My American Journey by Colin L. Powell

My American Journey by Colin L. Powell

Author:Colin L. Powell [Powell, L. Colin]
Language: eng
Format: epub
ISBN: 978-0-307-76368-6
Publisher: Random House Publishing Group
Published: 2010-12-15T05:00:00+00:00


Throughout the early months of 1986, I operated in a twilight zone, carrying out my job while at the same time planning to leave it. My daily routine would have made no sense as a job description. I might start out the day deciding which memoranda Weinberger should see and finish the day editing the Secretary’s next speech. In between, I would stroke a disgruntled chief’s ego, arrange to have the parade ground reseeded, and integrate the Secretary’s dining-room staff, which consisted entirely of Filipino waiters and must have looked like raw racism to our foreign visitors.

Most of my tasks and a thousand and one phone calls would evaporate with time.

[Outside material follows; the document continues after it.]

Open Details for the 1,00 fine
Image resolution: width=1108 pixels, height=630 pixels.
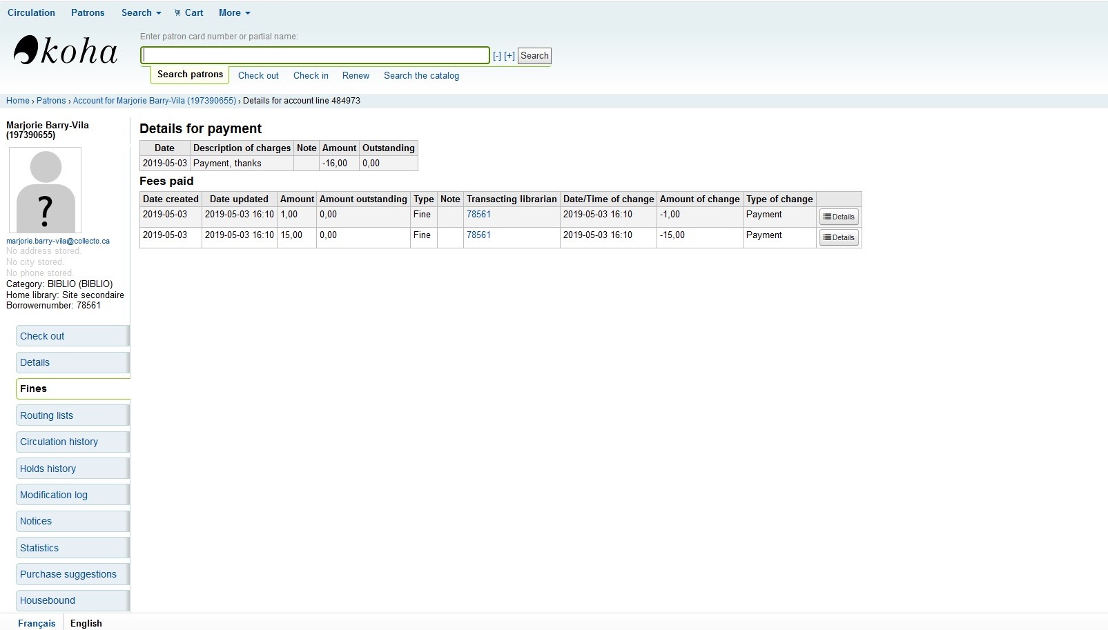point(839,217)
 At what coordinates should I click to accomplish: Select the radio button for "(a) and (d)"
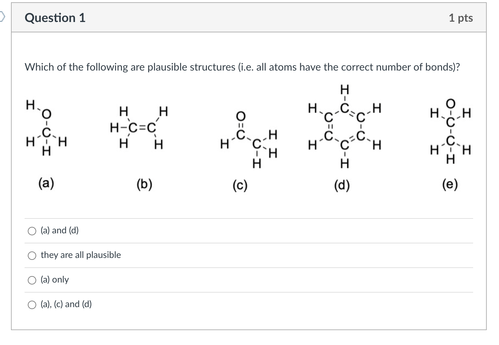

But I did leave one mark. The Secretary’s office is located in the Eisenhower Corridor of the Pentagon. I have always felt a special affinity for Dwight Eisenhower, a war hero who did not have to bark or rattle sabers to gain respect and exercise command, a President who did not stampede his nation into every world trouble spot, a man who understood both the use of power and the value of restraint and who had the secure character to exercise whichever was appropriate. It was Ike, for example, who had resisted pressure to intervene in Vietnam when the French went under at Dienbienphu. I admired him as a soldier, a President, and a man.

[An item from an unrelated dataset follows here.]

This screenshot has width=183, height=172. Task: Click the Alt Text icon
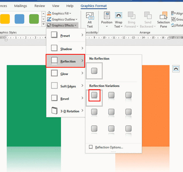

The corridors in Army, Navy, and Air Force country were decorated like mini-museums, while the Eisenhower Corridor was hung with a few pictures. Ike’s hall, I believed, should honor his memory more dramatically. Weinberger, a lover of history and tradition, concurred. Doc Cooke was the man I went to see to push through my plan to remake the corridor. Doc found the money in some budgetary cookie jar, gave me his talented staff artist, Joe Pisani, and we went to work. For months, the corridor, draped with drop cloths, looked like a Jackson Pollock retrospective. The hammering and sawing seemed to go on forever.

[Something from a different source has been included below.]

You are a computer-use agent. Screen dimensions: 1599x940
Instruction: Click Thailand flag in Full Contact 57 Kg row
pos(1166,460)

Midway through the project, Marybel Batjer dragged me out into the hall. Were we opening a bordello? she wanted to know. The corridor commemorating the architect of victory in Europe was being painted fingernail pink.

“Does this look right to you?” I asked the foreman.

“We don’t pick ’em, General,” he said. “We just slap it on.”

It turned out the paint number had been transposed on the work order, and the hallway had to be redone. In the meantime, some wiseacre hung a sign in the corridor: “Powell’s Pizza Parlor, Opening Soon.”

Nine months after the work first began, John D. Eisenhower, the late President’s son, presided over the dedication of the refurbished corridor. We had found an old sign reading “Buying Station—The Bell-Springs Creamery,” from the creamery where Ike worked eighty hours a week as a boy. We displayed his West Point yearbook, opened to his photo with the inscription “Daredevil Dwight, the Dauntless Don…. He’s the handsomest man in the Corps.” Among the glass display cases were mementos of the military career of the Allied leader who gave the fateful “go” for the invasion of Normandy.